Lo scherzo del destino per Putin è questo: se avesse semplicemente lasciato che gli eventi seguissero il loro corso, le sanzioni nei confronti della Russia avrebbero potuto essere attenuate nel corso naturale degli eventi, persino con Hillary Clinton alla Casa Bianca. La signora Clinton aveva già provato un “reset” con la Russia come segretaria di Stato, e avrebbe potuto essere pronta a tentarne un altro. Senza dimenticare che molti in Europa manifestavano insofferenza verso le sanzioni contro la Russia.

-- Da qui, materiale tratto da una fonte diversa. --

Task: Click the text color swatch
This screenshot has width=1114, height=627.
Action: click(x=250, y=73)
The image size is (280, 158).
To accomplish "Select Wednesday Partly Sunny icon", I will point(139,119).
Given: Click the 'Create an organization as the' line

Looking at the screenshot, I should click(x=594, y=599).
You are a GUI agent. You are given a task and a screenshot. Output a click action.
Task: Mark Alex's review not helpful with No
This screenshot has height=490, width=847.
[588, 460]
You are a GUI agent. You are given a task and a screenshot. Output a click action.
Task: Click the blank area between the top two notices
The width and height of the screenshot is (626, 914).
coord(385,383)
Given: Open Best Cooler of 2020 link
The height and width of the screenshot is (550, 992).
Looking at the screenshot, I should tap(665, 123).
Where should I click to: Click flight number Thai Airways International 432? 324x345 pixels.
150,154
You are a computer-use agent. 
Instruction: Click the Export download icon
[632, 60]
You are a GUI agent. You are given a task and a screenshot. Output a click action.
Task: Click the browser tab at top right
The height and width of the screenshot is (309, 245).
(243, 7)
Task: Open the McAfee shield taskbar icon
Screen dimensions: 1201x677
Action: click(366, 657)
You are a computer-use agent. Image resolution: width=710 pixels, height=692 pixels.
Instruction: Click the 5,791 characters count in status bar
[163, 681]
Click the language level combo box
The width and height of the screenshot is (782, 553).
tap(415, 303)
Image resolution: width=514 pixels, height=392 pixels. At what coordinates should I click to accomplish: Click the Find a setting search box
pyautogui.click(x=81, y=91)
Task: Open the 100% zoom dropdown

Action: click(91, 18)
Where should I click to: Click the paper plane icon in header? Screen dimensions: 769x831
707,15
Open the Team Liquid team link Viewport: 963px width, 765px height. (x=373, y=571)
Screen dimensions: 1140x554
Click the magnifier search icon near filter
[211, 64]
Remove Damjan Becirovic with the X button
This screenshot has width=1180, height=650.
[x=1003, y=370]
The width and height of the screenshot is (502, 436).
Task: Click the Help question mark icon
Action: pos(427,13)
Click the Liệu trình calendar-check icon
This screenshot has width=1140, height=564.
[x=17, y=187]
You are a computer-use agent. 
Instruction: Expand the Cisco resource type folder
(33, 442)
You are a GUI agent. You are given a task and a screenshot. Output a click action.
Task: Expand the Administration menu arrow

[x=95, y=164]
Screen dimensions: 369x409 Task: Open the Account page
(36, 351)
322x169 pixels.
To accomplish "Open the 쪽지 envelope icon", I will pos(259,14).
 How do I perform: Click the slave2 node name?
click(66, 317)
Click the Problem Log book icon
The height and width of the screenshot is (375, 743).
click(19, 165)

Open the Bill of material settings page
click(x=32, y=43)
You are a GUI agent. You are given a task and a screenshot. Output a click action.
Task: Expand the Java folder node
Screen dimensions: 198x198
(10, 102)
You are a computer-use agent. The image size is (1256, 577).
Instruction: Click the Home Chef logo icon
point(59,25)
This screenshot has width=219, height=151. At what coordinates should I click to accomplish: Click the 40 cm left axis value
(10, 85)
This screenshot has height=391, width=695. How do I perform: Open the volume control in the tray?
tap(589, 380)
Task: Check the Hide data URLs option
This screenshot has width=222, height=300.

Quando l’inchiesta Mueller presenterà i suoi risultati, è probabile che si verifichi un nuovo picco di indignazione americana nei confronti della Russia. L’insidia più evidente riguarda Trump. L’inchiesta Mueller, tuttavia, rappresenta anche una minaccia indiretta per Putin. Egli contesterà le elezioni presidenziali di marzo e si troverà di fronte a un’opposizione galvanizzata, guidata dal popolare e audace Alexei Navalny, e a un’economia in deterioramento che ha colpito duramente i consumatori russi. Anche se pochi si aspettano che il presidente in carica perda le elezioni, l’euforia pro-Putin di un paio d’ anni fa sta chiaramente scomparendo. Non è un caso che articoli sull’era post-Putin abbiano iniziato a comparire nei media russi.

Soprattutto, i più potenti centri di interesse economico della Russia sanno ora che non c’è più alcuna luce alla fine del tunnel delle sanzioni. In realtà, le cose probabilmente peggioreranno. Per ottenere la revoca delle sanzioni sarebbe indispensabile qualcosa di radicale. E questo cambiamento potrebbe essere la rimozione dell’attuale dal Cremlino. In effetti, solo quando Trump e Putin se ne andranno entrambi sarà veramente possibile ripristinare le relazioni tra Stati Uniti e Russia.